Penal substitutionary atonement is the one popular among the neo-Calvinists, like Mark Driscoll, John Piper, and the rest of The Gospel Coalition. This takes a legal metaphor, where there is a clear cause and effect according to the law, which cannot be waived. The punishment for sin is God's unending wrath. Christ stands in between us, allowing God to pour out his wrath on Jesus, allowing the punishment to still occur, but without us having to suffer it.
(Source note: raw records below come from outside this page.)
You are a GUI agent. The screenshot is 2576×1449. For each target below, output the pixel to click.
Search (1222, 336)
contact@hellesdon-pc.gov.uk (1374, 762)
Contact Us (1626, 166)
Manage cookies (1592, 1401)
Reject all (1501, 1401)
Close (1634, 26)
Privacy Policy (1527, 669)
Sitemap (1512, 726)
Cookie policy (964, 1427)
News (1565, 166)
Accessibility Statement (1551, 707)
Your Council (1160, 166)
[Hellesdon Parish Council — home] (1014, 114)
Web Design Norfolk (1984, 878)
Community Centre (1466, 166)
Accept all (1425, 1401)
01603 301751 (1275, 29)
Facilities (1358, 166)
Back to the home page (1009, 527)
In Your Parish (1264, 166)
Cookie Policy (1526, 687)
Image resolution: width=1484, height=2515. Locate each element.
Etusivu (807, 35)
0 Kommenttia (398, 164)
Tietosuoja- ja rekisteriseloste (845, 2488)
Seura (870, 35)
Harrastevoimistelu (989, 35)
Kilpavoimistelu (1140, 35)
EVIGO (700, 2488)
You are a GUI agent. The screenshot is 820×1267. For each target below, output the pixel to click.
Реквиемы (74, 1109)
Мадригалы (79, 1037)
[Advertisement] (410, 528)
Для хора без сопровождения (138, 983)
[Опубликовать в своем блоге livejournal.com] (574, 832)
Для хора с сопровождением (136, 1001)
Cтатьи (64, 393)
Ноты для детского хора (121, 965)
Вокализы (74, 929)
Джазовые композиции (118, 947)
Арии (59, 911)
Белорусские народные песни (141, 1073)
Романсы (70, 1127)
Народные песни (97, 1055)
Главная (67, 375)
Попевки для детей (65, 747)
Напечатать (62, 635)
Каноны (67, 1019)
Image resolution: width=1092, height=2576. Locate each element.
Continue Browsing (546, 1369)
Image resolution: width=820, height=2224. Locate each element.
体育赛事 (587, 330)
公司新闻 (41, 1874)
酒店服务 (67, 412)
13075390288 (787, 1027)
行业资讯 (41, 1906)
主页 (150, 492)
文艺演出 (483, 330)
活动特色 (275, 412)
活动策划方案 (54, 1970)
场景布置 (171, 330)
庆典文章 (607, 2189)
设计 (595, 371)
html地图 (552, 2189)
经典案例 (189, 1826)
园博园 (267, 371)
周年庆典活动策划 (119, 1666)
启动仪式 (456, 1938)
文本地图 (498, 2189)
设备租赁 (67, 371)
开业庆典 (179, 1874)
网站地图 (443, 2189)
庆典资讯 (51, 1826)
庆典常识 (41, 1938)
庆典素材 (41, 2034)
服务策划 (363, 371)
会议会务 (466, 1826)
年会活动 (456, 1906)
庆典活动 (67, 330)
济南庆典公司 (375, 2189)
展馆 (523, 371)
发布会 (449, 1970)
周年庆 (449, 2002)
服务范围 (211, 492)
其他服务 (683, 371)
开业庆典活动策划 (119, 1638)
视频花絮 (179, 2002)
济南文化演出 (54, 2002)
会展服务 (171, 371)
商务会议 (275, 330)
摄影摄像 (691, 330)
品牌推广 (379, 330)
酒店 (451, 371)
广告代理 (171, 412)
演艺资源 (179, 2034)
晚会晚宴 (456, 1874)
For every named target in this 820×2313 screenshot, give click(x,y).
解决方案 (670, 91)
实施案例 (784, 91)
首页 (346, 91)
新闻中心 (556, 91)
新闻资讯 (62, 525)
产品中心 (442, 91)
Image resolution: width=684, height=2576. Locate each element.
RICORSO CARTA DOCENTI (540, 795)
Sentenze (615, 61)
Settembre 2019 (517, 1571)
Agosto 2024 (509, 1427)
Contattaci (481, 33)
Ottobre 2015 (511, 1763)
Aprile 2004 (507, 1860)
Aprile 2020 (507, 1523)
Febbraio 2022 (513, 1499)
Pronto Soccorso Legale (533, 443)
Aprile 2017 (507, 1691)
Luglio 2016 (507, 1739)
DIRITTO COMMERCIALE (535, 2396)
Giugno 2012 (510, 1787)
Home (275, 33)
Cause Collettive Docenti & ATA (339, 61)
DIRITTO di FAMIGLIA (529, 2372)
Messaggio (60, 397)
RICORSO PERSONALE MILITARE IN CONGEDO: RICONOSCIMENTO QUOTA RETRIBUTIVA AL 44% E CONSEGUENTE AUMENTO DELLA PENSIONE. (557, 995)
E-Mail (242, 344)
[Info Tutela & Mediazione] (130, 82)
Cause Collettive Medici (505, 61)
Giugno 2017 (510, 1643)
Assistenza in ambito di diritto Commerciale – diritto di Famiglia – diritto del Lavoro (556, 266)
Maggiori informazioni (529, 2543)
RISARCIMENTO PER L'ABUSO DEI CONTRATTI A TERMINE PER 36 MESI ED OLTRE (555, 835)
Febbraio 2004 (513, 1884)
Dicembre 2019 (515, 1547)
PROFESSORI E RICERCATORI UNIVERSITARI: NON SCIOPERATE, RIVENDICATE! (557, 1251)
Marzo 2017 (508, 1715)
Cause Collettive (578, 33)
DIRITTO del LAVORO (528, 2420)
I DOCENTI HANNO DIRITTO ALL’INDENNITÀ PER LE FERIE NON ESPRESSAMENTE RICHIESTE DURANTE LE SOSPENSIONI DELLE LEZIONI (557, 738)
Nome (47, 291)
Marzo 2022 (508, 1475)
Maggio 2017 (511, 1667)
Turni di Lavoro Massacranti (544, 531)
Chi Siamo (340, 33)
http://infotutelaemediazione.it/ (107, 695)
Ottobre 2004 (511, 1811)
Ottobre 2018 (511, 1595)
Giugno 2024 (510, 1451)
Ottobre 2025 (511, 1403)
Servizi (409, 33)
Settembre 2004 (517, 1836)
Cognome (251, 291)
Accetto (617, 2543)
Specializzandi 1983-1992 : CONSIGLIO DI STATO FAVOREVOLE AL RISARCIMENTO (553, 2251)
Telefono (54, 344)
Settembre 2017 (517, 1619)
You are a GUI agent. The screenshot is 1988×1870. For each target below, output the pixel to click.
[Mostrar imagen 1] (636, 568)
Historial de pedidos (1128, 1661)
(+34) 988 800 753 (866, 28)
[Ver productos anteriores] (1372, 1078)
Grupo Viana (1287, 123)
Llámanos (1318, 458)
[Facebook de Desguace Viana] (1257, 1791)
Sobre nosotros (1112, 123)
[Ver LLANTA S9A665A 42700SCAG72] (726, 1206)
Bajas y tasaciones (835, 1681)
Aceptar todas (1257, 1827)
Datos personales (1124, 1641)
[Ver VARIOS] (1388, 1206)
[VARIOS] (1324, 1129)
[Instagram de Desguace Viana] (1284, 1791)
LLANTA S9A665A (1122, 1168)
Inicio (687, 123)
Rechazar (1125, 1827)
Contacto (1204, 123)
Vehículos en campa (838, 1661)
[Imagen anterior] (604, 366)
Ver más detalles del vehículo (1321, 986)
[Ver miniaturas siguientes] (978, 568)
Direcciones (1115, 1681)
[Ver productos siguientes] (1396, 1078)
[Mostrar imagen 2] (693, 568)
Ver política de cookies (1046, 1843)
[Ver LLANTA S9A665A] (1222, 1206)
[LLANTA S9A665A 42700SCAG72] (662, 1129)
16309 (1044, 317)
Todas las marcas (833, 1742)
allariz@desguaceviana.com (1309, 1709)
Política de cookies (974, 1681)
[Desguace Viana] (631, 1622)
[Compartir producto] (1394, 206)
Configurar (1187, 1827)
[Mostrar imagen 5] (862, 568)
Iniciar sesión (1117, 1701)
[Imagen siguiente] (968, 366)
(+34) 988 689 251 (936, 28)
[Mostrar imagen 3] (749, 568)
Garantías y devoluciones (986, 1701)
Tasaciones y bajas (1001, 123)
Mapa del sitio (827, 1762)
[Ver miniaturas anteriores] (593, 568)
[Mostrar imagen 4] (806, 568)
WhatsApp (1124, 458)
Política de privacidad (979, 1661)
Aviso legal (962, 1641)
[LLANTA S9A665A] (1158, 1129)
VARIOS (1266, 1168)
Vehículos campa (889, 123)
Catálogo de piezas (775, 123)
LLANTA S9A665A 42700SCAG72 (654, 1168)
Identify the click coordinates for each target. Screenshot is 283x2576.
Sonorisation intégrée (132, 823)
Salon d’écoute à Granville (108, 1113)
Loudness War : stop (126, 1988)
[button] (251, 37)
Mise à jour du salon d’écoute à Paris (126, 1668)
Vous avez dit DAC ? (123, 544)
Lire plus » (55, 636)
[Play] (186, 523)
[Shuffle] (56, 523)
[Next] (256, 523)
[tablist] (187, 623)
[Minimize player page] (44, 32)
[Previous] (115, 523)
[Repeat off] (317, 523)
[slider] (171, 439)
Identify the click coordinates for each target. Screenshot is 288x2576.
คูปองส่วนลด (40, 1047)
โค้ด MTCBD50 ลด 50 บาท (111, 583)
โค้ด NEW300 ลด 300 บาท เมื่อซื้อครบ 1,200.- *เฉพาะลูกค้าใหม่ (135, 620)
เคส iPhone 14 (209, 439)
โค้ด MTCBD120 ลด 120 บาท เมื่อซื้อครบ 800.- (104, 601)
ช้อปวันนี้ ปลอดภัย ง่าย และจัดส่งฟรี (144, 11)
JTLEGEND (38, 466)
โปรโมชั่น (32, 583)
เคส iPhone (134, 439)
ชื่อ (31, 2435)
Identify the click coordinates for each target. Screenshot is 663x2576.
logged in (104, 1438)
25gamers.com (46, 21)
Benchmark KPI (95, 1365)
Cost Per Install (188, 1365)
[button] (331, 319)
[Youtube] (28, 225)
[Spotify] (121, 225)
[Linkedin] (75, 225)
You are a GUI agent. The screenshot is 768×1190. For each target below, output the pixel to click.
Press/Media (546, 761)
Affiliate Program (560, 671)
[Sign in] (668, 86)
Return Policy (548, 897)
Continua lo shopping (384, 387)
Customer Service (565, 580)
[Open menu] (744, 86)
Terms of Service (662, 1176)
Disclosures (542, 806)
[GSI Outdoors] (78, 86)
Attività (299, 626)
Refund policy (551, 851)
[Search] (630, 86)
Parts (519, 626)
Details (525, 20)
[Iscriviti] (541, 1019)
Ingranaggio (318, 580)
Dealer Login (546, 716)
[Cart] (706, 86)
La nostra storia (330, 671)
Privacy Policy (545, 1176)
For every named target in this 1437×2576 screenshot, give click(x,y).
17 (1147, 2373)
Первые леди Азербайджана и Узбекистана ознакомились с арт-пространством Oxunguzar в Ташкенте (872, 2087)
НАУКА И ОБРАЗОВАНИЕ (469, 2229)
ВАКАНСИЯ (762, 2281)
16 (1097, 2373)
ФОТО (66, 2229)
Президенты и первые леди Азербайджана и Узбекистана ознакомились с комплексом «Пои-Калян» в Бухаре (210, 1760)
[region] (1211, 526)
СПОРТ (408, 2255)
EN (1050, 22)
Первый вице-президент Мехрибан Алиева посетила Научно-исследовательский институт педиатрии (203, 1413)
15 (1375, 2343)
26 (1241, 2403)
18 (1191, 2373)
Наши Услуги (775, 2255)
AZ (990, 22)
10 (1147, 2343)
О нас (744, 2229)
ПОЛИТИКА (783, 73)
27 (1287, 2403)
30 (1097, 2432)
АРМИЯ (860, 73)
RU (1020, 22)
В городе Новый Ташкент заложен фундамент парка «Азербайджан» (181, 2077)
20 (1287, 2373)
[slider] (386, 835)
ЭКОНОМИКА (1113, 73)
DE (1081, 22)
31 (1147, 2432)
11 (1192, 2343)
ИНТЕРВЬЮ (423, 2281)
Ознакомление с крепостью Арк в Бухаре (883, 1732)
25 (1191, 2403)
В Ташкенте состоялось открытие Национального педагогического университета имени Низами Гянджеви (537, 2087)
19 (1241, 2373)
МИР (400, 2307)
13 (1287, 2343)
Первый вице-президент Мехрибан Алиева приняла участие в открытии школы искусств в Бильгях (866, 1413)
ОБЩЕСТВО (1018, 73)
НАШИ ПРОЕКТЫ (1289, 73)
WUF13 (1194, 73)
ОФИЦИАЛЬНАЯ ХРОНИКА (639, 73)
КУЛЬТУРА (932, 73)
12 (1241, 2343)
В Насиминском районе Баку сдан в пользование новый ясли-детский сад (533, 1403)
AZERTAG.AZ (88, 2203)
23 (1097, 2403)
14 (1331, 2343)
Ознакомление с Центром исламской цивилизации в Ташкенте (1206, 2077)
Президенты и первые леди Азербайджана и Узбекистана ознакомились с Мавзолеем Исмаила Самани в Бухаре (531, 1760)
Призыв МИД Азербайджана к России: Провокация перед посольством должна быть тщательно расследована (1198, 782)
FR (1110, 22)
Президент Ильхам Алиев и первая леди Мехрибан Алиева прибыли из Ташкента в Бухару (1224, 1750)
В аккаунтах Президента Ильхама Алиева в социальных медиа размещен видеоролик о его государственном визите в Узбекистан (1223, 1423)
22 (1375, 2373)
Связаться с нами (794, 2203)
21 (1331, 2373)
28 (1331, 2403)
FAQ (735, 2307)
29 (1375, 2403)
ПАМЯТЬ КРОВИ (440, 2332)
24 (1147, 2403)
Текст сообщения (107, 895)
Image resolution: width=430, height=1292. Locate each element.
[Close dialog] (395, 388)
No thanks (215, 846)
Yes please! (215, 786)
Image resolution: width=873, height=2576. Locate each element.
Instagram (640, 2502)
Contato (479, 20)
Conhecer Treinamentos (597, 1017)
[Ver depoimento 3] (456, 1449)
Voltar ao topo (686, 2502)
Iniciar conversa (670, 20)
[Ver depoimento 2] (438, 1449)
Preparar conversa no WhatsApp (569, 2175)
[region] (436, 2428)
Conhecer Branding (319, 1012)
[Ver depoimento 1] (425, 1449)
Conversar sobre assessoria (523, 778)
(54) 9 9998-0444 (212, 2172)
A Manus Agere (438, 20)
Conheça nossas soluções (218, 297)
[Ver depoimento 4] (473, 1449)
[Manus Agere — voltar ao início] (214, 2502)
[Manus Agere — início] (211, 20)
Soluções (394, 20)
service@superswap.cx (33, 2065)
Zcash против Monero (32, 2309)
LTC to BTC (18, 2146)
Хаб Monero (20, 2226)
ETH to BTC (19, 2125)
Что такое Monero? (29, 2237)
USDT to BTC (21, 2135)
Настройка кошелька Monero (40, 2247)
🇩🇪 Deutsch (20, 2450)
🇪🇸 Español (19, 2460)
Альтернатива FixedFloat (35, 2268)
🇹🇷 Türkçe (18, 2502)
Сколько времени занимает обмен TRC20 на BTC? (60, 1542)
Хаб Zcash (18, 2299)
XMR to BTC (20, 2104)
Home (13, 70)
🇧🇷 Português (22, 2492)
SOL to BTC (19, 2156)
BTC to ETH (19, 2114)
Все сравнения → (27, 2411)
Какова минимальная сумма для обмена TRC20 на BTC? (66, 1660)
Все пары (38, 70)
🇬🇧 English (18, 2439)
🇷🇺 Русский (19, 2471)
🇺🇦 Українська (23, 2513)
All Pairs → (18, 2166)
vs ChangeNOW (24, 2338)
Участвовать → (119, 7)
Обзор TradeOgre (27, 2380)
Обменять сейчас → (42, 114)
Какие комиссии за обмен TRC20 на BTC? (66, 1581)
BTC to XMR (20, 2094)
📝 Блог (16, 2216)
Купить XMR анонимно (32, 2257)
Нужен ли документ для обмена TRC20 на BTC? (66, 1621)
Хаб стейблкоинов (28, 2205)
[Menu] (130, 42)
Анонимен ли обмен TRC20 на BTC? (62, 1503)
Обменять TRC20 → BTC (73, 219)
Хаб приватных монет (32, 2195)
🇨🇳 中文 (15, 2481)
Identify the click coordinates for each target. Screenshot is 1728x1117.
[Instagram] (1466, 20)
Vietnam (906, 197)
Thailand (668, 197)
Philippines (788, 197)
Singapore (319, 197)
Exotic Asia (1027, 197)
The problem with this, as Jonathan Brink and other have stated, is we are being saved from God, making him not a very compelling God to love. The governmental theory is similar, emphasizing that Christ's sacrifice allowed God to be both just and merciful at the same time.

The satisfaction theory of atonement is also similar. It takes on a legal tone, whereby Christ's death is paying restitution for the wrongs of man. It "satisfies" the debt we have incurred.

On the other side, there is a ransom theory of atonement. Ultimately, the idea is that the world is under the power of Satan. Christ's death is a ransom to take us out o the power of Satan and back into the hands of God. CS Lewis' depiction of Aslan dying to ransom Edmund essentially depicts this view. The problem here is that this give Satan quite a lot of power, in some ways appearing to have more power over God.

The Christus Victor perspective is often presented along with ransom theory, although there are differences. The idea of this theory is that Christ is victorious against all evil in the world through his death and resurrection, thereby squashing the power of Satan. Gregory Boyd presents a compelling, holistic view of the Christus Victor perspective, though, giving Satan much less power than in the traditional ransom theory. Ed Cyzewski wrote about how Christus Victor can be a response to the limited perspective of substitutionary atonement, while Mark Galli at Christianity today recently posted a piece exploring the limitations of some Christus Victor perspectives.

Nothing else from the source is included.